[Written task]
Rewrite the data below with every instance of "button" changed to "control", leaving everything else the same.

[Dataset records]
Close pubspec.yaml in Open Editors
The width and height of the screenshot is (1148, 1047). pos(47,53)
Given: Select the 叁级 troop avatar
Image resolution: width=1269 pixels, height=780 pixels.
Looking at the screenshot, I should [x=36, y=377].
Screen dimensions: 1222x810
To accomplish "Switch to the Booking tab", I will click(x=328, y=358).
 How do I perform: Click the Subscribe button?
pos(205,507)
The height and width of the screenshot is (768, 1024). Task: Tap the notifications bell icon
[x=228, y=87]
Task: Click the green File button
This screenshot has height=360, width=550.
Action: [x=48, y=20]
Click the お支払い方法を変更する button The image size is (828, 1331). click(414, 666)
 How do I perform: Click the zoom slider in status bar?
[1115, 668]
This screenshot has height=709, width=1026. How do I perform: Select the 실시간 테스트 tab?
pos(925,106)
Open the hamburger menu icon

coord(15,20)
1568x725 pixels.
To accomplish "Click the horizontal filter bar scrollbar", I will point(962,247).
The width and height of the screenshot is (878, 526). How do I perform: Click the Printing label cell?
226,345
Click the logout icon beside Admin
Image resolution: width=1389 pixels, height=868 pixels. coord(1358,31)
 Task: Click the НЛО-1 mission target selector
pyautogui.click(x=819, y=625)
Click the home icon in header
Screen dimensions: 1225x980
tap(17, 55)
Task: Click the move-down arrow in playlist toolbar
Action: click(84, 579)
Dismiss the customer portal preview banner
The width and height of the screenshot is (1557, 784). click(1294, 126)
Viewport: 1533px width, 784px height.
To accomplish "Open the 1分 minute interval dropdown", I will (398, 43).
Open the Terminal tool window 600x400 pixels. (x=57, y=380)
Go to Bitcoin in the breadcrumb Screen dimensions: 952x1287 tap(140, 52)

[Written response]
Close pubspec.yaml in Open Editors
The width and height of the screenshot is (1148, 1047). pos(47,53)
Given: Select the 叁级 troop avatar
Image resolution: width=1269 pixels, height=780 pixels.
Looking at the screenshot, I should [x=36, y=377].
Screen dimensions: 1222x810
To accomplish "Switch to the Booking tab", I will click(x=328, y=358).
 How do I perform: Click the Subscribe control?
pos(205,507)
The height and width of the screenshot is (768, 1024). Task: Tap the notifications bell icon
[x=228, y=87]
Task: Click the green File control
This screenshot has height=360, width=550.
Action: [x=48, y=20]
Click the お支払い方法を変更する control The image size is (828, 1331). click(414, 666)
 How do I perform: Click the zoom slider in status bar?
[1115, 668]
This screenshot has height=709, width=1026. How do I perform: Select the 실시간 테스트 tab?
pos(925,106)
Open the hamburger menu icon

coord(15,20)
1568x725 pixels.
To accomplish "Click the horizontal filter bar scrollbar", I will point(962,247).
The width and height of the screenshot is (878, 526). How do I perform: Click the Printing label cell?
226,345
Click the logout icon beside Admin
Image resolution: width=1389 pixels, height=868 pixels. coord(1358,31)
 Task: Click the НЛО-1 mission target selector
pyautogui.click(x=819, y=625)
Click the home icon in header
Screen dimensions: 1225x980
tap(17, 55)
Task: Click the move-down arrow in playlist toolbar
Action: click(84, 579)
Dismiss the customer portal preview banner
The width and height of the screenshot is (1557, 784). click(1294, 126)
Viewport: 1533px width, 784px height.
To accomplish "Open the 1分 minute interval dropdown", I will (398, 43).
Open the Terminal tool window 600x400 pixels. (x=57, y=380)
Go to Bitcoin in the breadcrumb Screen dimensions: 952x1287 tap(140, 52)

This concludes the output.